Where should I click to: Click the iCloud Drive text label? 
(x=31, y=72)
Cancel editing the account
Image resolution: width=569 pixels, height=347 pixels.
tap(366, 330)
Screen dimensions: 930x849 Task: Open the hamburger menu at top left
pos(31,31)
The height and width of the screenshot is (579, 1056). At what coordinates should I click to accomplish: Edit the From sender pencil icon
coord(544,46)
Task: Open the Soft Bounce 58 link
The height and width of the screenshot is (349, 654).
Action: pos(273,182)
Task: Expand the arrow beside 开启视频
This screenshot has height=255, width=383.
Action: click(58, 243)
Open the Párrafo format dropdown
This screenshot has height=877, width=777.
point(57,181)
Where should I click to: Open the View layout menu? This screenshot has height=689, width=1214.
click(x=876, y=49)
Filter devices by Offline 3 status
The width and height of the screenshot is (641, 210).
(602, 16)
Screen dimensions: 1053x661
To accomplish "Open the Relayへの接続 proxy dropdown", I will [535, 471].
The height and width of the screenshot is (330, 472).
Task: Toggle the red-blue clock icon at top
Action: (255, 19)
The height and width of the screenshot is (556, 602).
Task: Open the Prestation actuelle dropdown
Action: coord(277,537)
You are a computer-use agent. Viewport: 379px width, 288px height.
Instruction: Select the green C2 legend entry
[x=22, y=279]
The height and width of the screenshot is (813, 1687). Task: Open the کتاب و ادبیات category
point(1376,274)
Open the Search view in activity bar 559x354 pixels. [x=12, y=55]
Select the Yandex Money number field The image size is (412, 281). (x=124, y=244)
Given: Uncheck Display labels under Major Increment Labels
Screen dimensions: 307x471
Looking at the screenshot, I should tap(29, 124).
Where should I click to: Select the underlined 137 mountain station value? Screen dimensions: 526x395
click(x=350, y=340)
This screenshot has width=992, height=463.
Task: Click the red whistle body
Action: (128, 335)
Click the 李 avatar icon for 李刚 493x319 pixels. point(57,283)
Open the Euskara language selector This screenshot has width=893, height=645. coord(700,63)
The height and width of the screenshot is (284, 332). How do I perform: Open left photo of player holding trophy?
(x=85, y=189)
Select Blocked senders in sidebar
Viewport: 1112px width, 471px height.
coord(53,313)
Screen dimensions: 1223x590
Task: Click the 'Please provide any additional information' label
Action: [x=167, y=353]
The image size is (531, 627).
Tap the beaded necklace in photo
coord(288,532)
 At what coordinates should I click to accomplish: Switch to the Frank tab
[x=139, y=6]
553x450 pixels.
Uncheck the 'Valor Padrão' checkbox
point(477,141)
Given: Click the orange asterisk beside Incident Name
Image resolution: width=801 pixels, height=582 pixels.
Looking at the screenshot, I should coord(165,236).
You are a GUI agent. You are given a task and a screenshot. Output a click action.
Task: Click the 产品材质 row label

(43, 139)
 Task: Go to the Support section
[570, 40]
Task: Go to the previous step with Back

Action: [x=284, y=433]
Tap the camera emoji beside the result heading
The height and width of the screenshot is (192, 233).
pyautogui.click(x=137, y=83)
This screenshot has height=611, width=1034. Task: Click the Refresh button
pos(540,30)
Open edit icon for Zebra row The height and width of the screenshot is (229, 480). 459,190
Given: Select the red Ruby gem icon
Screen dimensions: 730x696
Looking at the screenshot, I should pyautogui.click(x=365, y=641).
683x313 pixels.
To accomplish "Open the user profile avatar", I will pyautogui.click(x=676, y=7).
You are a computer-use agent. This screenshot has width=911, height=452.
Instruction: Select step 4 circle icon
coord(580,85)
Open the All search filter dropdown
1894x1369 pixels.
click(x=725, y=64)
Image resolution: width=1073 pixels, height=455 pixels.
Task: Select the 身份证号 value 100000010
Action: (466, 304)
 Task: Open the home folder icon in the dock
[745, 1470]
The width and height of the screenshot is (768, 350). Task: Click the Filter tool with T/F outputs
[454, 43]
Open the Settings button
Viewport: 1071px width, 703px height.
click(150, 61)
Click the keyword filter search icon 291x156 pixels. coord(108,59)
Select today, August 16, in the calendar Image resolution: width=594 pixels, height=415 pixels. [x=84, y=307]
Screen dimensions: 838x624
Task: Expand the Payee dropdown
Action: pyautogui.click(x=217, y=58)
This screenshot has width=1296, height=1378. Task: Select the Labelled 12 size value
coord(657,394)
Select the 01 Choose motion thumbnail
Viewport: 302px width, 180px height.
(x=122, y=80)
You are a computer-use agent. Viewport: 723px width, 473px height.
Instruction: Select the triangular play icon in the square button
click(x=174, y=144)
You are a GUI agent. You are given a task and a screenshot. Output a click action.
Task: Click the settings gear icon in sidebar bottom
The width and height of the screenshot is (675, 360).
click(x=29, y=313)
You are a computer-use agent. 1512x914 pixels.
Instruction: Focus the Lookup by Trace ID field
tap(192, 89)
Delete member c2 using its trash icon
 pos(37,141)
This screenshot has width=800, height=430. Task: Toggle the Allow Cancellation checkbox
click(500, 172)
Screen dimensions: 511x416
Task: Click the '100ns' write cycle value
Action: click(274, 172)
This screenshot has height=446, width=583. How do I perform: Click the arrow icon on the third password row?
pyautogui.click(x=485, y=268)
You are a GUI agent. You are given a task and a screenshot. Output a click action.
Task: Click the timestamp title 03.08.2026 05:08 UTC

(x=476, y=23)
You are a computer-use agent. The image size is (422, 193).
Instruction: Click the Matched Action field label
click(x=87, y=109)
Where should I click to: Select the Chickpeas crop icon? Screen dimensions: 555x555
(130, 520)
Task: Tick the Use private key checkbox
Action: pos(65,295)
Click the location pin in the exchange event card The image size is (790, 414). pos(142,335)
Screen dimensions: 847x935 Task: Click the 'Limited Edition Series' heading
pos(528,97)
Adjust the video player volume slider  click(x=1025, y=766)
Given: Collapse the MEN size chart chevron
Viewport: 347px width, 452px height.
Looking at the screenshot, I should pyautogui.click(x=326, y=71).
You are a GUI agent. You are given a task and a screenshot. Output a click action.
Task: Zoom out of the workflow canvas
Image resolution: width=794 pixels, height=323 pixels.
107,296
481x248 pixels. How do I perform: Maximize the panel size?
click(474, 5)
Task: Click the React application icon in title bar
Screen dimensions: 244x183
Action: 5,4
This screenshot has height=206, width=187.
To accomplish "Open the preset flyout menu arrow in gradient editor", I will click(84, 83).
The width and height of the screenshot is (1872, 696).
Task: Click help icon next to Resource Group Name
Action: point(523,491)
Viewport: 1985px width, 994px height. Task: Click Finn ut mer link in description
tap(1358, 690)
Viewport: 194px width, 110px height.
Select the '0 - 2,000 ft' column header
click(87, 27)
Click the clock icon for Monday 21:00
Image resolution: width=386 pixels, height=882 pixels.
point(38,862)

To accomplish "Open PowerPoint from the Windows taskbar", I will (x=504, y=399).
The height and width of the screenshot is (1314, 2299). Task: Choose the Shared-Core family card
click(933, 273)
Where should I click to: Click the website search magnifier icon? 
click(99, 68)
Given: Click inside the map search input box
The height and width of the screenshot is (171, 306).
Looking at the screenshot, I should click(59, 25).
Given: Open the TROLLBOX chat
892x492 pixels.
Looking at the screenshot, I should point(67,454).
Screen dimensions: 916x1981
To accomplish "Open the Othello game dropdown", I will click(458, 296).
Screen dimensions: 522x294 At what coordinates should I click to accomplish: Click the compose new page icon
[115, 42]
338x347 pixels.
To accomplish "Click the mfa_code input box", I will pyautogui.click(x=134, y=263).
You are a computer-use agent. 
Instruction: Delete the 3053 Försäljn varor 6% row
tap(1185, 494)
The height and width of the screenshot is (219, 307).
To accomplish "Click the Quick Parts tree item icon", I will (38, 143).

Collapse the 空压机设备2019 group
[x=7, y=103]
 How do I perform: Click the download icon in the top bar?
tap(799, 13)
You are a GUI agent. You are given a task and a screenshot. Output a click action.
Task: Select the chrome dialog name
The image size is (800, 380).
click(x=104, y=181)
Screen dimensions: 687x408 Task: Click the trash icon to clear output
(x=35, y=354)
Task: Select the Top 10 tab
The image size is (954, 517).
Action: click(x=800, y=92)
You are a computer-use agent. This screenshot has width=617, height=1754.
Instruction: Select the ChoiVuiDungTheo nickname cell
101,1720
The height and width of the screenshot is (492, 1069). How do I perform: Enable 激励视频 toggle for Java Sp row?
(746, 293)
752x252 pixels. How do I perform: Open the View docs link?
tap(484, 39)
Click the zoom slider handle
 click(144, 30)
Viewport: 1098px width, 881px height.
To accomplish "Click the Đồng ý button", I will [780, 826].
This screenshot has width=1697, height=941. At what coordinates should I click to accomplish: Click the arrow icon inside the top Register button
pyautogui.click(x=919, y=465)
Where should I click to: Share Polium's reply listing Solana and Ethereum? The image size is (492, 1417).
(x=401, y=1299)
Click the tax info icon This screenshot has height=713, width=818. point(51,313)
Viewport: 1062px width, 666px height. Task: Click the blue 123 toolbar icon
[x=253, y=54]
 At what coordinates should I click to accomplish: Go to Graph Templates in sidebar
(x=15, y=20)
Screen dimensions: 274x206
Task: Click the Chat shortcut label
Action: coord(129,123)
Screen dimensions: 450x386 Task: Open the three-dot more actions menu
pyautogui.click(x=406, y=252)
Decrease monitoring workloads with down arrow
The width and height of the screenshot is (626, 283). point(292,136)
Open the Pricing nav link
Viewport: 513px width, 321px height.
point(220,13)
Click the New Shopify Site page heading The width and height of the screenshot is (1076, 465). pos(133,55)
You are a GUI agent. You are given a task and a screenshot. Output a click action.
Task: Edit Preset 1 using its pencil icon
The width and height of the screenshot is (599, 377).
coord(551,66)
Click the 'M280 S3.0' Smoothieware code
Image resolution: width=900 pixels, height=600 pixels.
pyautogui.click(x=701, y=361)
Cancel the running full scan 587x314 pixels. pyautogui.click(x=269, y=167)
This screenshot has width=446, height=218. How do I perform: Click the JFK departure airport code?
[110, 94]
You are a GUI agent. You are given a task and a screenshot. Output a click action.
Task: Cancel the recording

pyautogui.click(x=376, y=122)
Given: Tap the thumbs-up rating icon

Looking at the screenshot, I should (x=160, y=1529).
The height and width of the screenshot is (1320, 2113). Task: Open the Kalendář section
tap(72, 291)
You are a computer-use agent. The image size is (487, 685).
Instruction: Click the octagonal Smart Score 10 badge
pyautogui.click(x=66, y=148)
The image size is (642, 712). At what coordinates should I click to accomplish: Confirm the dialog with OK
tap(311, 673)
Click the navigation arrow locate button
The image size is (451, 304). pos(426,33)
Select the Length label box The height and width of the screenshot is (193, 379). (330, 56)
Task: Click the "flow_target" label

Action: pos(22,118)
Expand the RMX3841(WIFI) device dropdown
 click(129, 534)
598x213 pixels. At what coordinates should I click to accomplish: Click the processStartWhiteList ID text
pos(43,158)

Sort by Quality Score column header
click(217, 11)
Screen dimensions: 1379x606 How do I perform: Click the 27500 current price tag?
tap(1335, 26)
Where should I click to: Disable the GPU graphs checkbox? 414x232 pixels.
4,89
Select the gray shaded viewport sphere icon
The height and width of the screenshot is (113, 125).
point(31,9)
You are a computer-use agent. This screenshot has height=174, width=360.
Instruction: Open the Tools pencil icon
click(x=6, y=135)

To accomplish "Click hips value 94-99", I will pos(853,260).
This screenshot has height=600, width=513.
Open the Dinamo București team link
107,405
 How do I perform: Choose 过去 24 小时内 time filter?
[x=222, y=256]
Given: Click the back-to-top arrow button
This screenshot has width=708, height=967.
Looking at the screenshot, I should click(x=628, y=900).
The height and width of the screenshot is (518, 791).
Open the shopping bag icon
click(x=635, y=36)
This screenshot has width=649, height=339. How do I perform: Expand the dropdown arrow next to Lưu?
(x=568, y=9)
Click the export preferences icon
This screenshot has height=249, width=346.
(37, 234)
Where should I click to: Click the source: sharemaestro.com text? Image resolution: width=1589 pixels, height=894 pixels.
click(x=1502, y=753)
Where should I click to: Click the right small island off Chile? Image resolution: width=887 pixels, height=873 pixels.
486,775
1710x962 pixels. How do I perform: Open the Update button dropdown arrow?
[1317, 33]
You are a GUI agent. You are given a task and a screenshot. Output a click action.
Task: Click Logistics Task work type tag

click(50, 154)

▶ [GOAL]: Reproduce the records from the line containing "The height and width of the screenshot is (1320, 2113)." through the line containing "pyautogui.click(x=66, y=148)", with "octagonal" changed to "circular" and nothing else altered.

▶ [FINISHED EXERCISE]:
The height and width of the screenshot is (1320, 2113). Task: Open the Kalendář section
tap(72, 291)
You are a computer-use agent. The image size is (487, 685).
Instruction: Click the circular Smart Score 10 badge
pyautogui.click(x=66, y=148)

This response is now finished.